Assume now you want to calculate a rolling 30D (monthly) statistic for each day.
For example the rolling number of unique values over a period of time (the elegant but somewhat verbose python code to do this: https://gist.github.com/betatim/c59039682d92fab89859358e8c585313)

A rolling operation does not exactly give what you want, because df.rolling() will calculate this 24H mean for each row, while there might be many rows for a single day, and you are only interested in 1 value for that day.
A groupby/resample operation can also not achieve this goal, as that could give monthly number of unique values, but it cannot shift this month period one day at a time, since the groups cannot be overlapping.

With rolling you can do something like df.rolling("30D").nunique().resample('D').last(). But this is 1) very slow, as the rolling in the first step is doing way too many calculations that you afterwards throw away with resample().last(), and 2) I am not sure the binning for timestamps within the same day happens fully as desired.

I found this an interesting use case, to think about if there are ways to better handle this in pandas, or how such an API could look like.

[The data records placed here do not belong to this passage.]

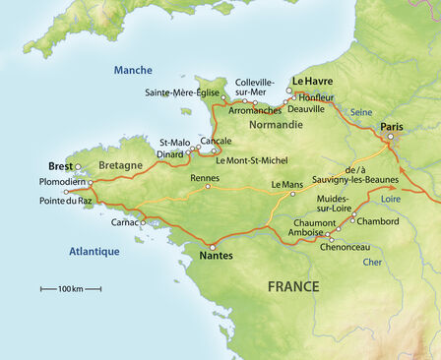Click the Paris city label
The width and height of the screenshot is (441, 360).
click(x=392, y=126)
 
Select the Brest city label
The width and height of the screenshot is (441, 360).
click(x=61, y=166)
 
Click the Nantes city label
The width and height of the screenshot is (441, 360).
click(x=216, y=258)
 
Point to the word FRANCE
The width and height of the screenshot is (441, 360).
click(x=293, y=287)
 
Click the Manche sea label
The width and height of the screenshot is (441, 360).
click(x=133, y=70)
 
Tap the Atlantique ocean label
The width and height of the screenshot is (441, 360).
click(x=94, y=251)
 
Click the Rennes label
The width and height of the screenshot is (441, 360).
click(x=205, y=179)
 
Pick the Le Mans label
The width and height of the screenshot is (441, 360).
click(x=286, y=185)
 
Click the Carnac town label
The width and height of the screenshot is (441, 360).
click(x=124, y=223)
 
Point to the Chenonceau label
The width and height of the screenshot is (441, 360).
click(x=344, y=247)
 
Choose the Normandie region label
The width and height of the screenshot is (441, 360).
click(x=275, y=125)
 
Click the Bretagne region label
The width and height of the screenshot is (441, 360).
click(x=121, y=165)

Enhancement Usage Question Window

Source

jorisvandenbossche

👍2 👀1

Most helpful comment

Another way to put it: it's a rolling operation, but instead of it row-by-row (calculating the statistic moving the window one row at a time), your window shifts with bigger jumps.
Only in this case, the jumps are not a regular number of rows, but related to a datetime frequency.

jorisvandenbossche on 20 Jun 2019

👍4

All 11 comments

I might be missing the point as I was having a hard time running code samples as is but wouldn't this do it for you?

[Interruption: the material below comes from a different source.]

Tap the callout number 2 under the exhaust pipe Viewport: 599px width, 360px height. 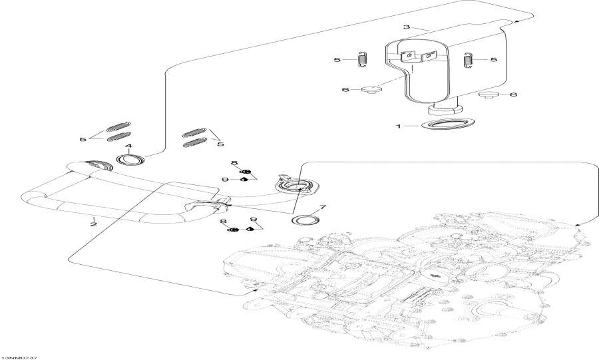[x=94, y=224]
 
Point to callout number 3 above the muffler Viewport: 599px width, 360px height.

df.groupby(pd.Grouper(freq='1D')).count().rolling('30D').sum()

If you get the number of daily transactions first before doing the rolling op should be much more efficient

WillAyd on 20 Jun 2019

I think something like that was suggested as well on twitter, but: that does not take the unique values over a 30D period, but only for a single day.
You cannot sum unique daily values to get unique monthly values .. (it's not just the number of "transactions", but the number of unique transactions. If it was only the number, yes, then that would have been additive).

jorisvandenbossche on 20 Jun 2019

So would #26958 solve this then? I think this will always be two steps (i.e. perform the rolling calc then resample / reshape as desired) from an API perspective

WillAyd on 20 Jun 2019

So would #26958 solve this then?

No, you can already do a "nunique" operation at the moment, but you need to type the verbose .apply(pd.Series.nunique, raw=False) for that. So I just opened that issue to make the shortcut rolling().nunique() also work.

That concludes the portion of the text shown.